--- Data to examine ---
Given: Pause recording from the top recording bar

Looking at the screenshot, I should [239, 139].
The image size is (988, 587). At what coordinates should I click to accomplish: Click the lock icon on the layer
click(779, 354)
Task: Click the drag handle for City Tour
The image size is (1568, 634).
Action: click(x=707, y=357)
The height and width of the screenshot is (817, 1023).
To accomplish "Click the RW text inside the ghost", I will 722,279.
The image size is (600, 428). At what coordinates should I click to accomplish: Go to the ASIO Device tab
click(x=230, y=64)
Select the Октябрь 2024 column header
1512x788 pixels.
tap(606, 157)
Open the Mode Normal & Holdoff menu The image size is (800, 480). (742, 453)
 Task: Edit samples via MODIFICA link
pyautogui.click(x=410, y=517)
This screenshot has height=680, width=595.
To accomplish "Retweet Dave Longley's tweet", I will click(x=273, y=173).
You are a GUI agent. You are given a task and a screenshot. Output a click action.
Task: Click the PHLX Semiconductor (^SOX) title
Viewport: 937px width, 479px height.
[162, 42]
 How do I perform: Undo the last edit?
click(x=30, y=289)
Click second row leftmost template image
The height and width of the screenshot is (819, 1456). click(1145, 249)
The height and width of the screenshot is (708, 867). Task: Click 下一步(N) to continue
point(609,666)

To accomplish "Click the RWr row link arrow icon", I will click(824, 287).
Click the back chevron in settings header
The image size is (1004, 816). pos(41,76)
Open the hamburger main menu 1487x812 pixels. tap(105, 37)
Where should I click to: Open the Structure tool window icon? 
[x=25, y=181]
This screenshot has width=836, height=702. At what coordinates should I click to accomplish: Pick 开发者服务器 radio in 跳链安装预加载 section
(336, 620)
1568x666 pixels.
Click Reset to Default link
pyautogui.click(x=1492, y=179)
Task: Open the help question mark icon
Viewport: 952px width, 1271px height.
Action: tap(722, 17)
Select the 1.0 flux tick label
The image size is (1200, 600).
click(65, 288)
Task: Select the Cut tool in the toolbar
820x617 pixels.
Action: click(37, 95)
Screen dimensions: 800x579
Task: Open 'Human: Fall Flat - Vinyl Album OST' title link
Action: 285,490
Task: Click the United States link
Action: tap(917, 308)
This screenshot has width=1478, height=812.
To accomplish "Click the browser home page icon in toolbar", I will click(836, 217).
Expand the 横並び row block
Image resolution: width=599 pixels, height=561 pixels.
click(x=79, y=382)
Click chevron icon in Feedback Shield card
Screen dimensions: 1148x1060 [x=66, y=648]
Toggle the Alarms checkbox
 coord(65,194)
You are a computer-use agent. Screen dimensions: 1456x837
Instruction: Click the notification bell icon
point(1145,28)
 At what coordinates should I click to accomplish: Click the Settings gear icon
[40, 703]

--- Task instructions ---
Start with the line above that contains "Select the Октябрь 2024 column header" and end with the line that contains "Task: Select the Cut tool in the toolbar". Write out those lines exactly, and only those.

--- Exercise result ---
Select the Октябрь 2024 column header
1512x788 pixels.
tap(606, 157)
Open the Mode Normal & Holdoff menu The image size is (800, 480). (742, 453)
 Task: Edit samples via MODIFICA link
pyautogui.click(x=410, y=517)
This screenshot has height=680, width=595.
To accomplish "Retweet Dave Longley's tweet", I will click(x=273, y=173).
You are a GUI agent. You are given a task and a screenshot. Output a click action.
Task: Click the PHLX Semiconductor (^SOX) title
Viewport: 937px width, 479px height.
[162, 42]
 How do I perform: Undo the last edit?
click(x=30, y=289)
Click second row leftmost template image
The height and width of the screenshot is (819, 1456). click(1145, 249)
The height and width of the screenshot is (708, 867). Task: Click 下一步(N) to continue
point(609,666)

To accomplish "Click the RWr row link arrow icon", I will click(824, 287).
Click the back chevron in settings header
The image size is (1004, 816). pos(41,76)
Open the hamburger main menu 1487x812 pixels. tap(105, 37)
Where should I click to: Open the Structure tool window icon? 
[x=25, y=181]
This screenshot has width=836, height=702. At what coordinates should I click to accomplish: Pick 开发者服务器 radio in 跳链安装预加载 section
(336, 620)
1568x666 pixels.
Click Reset to Default link
pyautogui.click(x=1492, y=179)
Task: Open the help question mark icon
Viewport: 952px width, 1271px height.
Action: tap(722, 17)
Select the 1.0 flux tick label
The image size is (1200, 600).
click(65, 288)
Task: Select the Cut tool in the toolbar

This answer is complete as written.